Regression is about finding the relationship between some input variable(s) and an outcome. Let’s think about a simple example of height and weight. We need to understand the relationship between the two – intuition can tell us that as height increases, so does weight. The idea of regression is to create a mathematical formula which describes that relationship. With this formula, we can then input a sample height value and use the formula to ‘predict’ how much that person weighs.

When you were in school, your teacher would at some point probably have asked you to draw the line of best fit onto a graph. You may have drawn it somewhere like the below. Why? Because it generalizes the data quite well and minimises the error (the distance between the line and the datapoint).

If we wanted to write a formula for this, we would get ŷ = bx + a. Where:

• ŷ is the predicted value
• b is the slope of the line (i.e. how much does Y increase when X increases by 1) – the coefficient
• x is the x value – the predictor
• a is the y-intercept (i.e. where the line of best fit crosses the Y axis) – the constant

Okay, so we know what the formula is & we know that if we had: Y increases by 2 every time X goes up by 1; the Y intercept is 10. Then the prediction where X = 6 would be: ŷ = 2(6) + 10

When should we use regression?

We should use regression when:

The dependent variable is continuous: we can’t use regression to predict a class; it must be a continuous, numeric value.
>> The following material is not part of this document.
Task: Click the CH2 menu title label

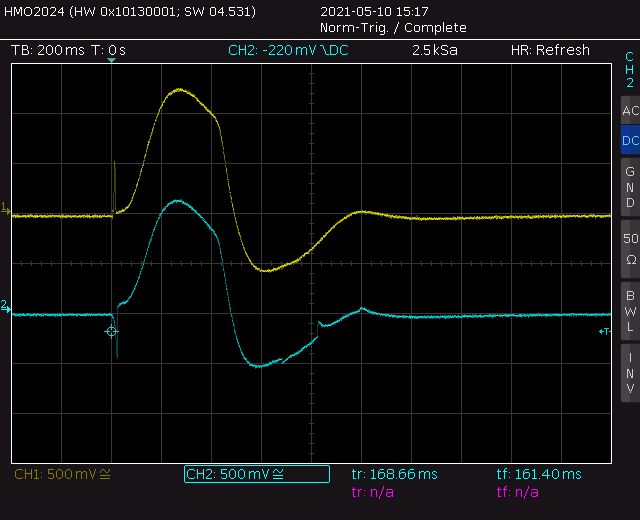Action: [630, 69]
The independent variables do not correlate: the goal of the regression analysis is to identify the relationship between the independent variable (the input variable) and the dependent variable (the thing we are trying to predict). Let’s say, we have y is regressed against x and z. In this instance, x and z are highly, positively correlated to one another (multicollinearity). Understanding the effect of x on y is a tough thing to work out – it’s hard to tell whether x or z affected y, because when x goes up, so does z – so, which one impacted y?

In most cases, having correlated independent variables won’t affect your model accuracy or your ability to predict. The stumbling blocks are that it can make choosing the correct predictors a headache and it makes it hard to find out the exact effect of each predictor on Y. However, it doesn’t affect the overall fit of the model or provide bad predictions – your R squared will not be impacted by multicollinearity.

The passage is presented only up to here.